2016 Retail & E-Commerce Predictions You Haven’t Heard From Everyone Else

Co-authored with Seth Berman and originally published on LinkedIn on 1/8/16

My industry colleague, Seth Berman, and I co-authored this post to put a different spin on the 2016 predictions we’ve enjoyed from others in the community. Please let us know your thoughts in the comments!

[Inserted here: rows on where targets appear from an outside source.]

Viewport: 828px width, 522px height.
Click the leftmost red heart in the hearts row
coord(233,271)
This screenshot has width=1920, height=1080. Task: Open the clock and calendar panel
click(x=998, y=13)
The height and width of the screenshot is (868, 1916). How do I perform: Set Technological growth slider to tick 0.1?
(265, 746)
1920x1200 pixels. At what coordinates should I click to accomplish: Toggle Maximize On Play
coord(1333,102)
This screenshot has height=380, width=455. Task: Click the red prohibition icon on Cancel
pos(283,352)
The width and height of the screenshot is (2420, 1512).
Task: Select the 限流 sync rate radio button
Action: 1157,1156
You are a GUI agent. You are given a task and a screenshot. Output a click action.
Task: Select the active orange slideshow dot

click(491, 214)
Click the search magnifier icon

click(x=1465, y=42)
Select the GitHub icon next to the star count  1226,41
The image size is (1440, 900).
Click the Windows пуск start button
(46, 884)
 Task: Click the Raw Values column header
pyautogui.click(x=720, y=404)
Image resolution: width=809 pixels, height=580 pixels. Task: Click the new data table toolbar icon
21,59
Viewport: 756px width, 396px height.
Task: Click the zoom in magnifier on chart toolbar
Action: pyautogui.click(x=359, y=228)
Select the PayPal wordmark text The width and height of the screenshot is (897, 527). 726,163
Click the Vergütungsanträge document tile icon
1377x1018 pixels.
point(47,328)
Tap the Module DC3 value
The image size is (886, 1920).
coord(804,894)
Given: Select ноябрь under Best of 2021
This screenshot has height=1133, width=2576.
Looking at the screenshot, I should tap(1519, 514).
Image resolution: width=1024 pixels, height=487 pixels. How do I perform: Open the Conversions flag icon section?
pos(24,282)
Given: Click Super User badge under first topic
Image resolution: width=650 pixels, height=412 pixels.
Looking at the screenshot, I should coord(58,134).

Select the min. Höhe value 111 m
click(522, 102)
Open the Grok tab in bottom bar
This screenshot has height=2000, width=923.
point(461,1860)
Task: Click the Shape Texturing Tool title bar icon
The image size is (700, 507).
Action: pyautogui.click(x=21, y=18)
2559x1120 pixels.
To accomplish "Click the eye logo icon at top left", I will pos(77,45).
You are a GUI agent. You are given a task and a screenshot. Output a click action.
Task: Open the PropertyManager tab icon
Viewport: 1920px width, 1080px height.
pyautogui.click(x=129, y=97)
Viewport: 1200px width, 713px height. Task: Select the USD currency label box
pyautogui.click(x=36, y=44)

  1. Brands will come closer to just-in-time manufacturing. Innovation here will happen for two primary reasons. First, retailers currently are being burned — again — by carrying excess inventory. They need to find new ways of doing business and will put more pressure on brands not to ship them merchandise until demand for it is clear. Brands, too, have been hurt by having manufactured more more units than they could sell. For their part, investors have shown strong preference for marketplace startups that carry no inventory and have healthy margins over e-commerce startups with inventory and lower margins. The companies that solve this problem can win on their own and with retailers. A good example of a company delivering made-on-demand product is Shoes of Prey. And Nordstrom’s recent investment in this company reinforces the retailer/brand dynamic we’re describing. Second, the consumer increasingly will expect endless options and the ability to get exactly what s/he wants. Redbubble, Seth’s company, is an example of a marketplace capitalizing on these trends with 15 million designs from independent artists printed as ordered on more than 40 products. Greater speed and customization will come through end-to-end creativity in the traditional supply chain, as well as in the form of 3D printing.
  2. Stores will continue to dabble with consumer-facing technology. Many retailers have introduced a “magic” mirrorphoto booth or interactive screen. The story goes something like this: Retailer and vendor distribute press releases headlining the installation, we later discover the technology is in only one or a handful of a chain’s many stores and go seek it out, we see the technology isn’t working or isn’t being used, we don’t hear much about it again and, in some cases, it’s not in the store on our next visit or is never rolled out to additional locations. The underlying problem is that while the one-time press hit is nice and the curiosity-driven traffic bump may linger, these devices aren’t steadily increasing conversion to purchase. We’re excited about the prospect of in-store technology evolving to a need-to-have from just a nice-to-have and expect to see a lot of trial-and-error along the way.
  3. Facebook will challenge Google’s dominance in retail advertising. Google Shopping ads (also known as Product Listing Ads) have become the primary paid customer acquisition channel for retail advertisers in recent years. And search still dominates over social when it comes to e-commerce revenue by channel. In response, Facebook released Dynamic Product Ads in February, 2015. Facebook Dynamic Product Ads retarget site visitors by showing products the shopper has viewed and other products from the retailer’s catalog that Facebook recommends. Facebook’s speed of innovation in this area is impressive, and 2015 saw retailers shifting budgets from web display, retargeting channels and television to Facebook. While we see plenty of room for growth in retail ad spend with both Google and Facebook, in 2016 Facebook will become a much more meaningful source of revenue for retailers.
  4. A bifurcation of mobile beacons/geolocation will emerge. Stores that are large enough and have high enough purchase frequency can sustain their own beacon programs. Target’s offering has been lauded, rightly so, and we’re optimistic about Kroger’s strategy. The key, in addition to above-average visits per customer and length of visits, is both of these apps are more about optimizing customers’ experience with the brand and in the store than they are about driving traffic to the store. More retailers in this category will invest in ways similar to what Target and Kroger have done. But for retailers who want to acquire store traffic, they’ll realize the need to seek a network effect and partner with publishers and/or beacon platforms. An strong example of this when ELLE pushed out its editorial product picks on both ShopAdvisor’s and RetailMeNot’s apps; when approaching featured stores, customers received notifications and discount offers that enticed them to visit.
  5. Pinterest Buyable Pins gain traction. Unlike social networks that were earlier to the advertising and commerce games, Pinterest users have long engaged on its platform with the intent to purchase. Separate from Promoted Pins, we think the ability of Buyable Pins to link inspiration to transaction will be embraced by Pinterest users and an increasing number of commercial pinners. Given that Buyable Pins have initially been offered at no cost to retailers, it remains to be seen whether the feature will help Pinterest increase monetization overall.
  6. Retailers and consumers will adopt messaging for shopping and service. Everlane and Zulily were the first to start using Facebook Messenger as an order status communication and customer service tool. More recently, Facebook and Uber announced that users can request an Uber inside Messenger, and these so-called chat bots seem to be getting the most attention from Facebook. With the proliferation of chat commerce in Asia, and the battle for a new mobile interaction model in the U.S., we expect more U.S. retailers and e-commerce players to move aggressively into messaging commerce in 2016.